The Department of Justice (DOJ) has dismissed reports that claimed Attorney General William Barr had told people close to him that he was considering resigning from his role over the president’s Twitter posts about the department.
During an interview on Feb. 13, Barr issued criticism to the president about his Twitter posts in the wake of one of Trump’s posts about the sentencing of former campaign adviser Roger Stone. The DOJ’s handling of the Stone case has received extensive scrutiny after the department requested a lighter sentence for the Trump associate. Top department officials intervened in the case after deeming the original recommendation of seven to nine years as “excessive.” The attorney general maintains that the decision to revise the sentencing recommendation came before Trump’s Twitter post.
“To have public statements and tweets made about the department, about people in the department, our men and women here, about cases pending in the department, and about judges before whom we have cases, make it impossible for me to do my job,” Barr said, “and to assure the courts and the prosecutors in the department that we’re doing our work with integrity.”
“I think it’s time to stop the tweeting about Department of Justice criminal cases,” he added.
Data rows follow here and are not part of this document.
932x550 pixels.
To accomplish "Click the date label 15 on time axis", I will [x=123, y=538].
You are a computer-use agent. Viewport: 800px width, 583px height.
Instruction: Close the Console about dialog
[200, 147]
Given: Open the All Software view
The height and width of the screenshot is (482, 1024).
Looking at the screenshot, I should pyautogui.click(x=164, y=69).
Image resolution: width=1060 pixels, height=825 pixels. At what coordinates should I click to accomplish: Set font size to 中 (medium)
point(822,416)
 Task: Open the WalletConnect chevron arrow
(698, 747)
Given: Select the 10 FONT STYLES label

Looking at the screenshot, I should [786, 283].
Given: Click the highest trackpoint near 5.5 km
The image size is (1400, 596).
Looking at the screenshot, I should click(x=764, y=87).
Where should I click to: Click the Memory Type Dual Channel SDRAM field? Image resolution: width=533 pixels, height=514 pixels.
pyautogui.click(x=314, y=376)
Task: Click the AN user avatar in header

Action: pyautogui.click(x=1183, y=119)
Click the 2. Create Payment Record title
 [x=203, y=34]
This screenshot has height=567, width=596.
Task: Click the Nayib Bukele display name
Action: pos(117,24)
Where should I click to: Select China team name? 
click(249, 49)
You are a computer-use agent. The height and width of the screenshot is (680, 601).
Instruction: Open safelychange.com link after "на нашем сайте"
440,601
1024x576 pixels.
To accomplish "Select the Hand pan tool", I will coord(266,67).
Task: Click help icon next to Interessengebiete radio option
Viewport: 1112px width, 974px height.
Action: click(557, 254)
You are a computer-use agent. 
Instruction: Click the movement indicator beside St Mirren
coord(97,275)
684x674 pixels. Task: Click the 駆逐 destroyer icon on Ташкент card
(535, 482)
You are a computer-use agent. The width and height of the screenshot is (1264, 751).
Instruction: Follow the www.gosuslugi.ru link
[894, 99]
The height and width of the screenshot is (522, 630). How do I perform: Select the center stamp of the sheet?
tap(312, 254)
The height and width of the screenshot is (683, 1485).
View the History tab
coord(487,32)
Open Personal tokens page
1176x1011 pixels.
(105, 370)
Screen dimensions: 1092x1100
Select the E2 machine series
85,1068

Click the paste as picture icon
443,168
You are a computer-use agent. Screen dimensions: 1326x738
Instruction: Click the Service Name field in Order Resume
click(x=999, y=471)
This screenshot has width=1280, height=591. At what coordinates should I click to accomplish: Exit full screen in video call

“I do make his job harder. I do agree with that. I think that’s true,” Trump said. “He’s a very straight shooter. We have a great attorney general and he’s working very hard. He’s working against a lot of people that don’t want to see good things happen, in my opinion.”
Meanwhile, former senior members of the department have also publicly criticized Barr’s handling of matter, including Donald Ayer, the former deputy attorney general under George H. W. Bush. Ayer wrote an op-ed published in The Atlantic accusing Barr of acting more as the “president’s personal advocate than as an attorney general” and being “un-American.”
“Suggestions from outside groups that the attorney general has fallen short of the responsibilities of his office are unfounded,” Senate Majority Leader Mitch McConnell (R-Ky.), Senate Judiciary Chairman Lindsey Graham (R-S.C.), and House Minority Leader Kevin McCarthy (R-Calif.) wrote.
“The attorney general has shown that he is committed without qualification to securing equal justice under law for all Americans,” the statement said.
“The nation is fortunate that President Trump chose such a strong and selfless public servant to lead the Department of Justice. We expect that, as always, efforts to intimidate the attorney general will fall woefully short.”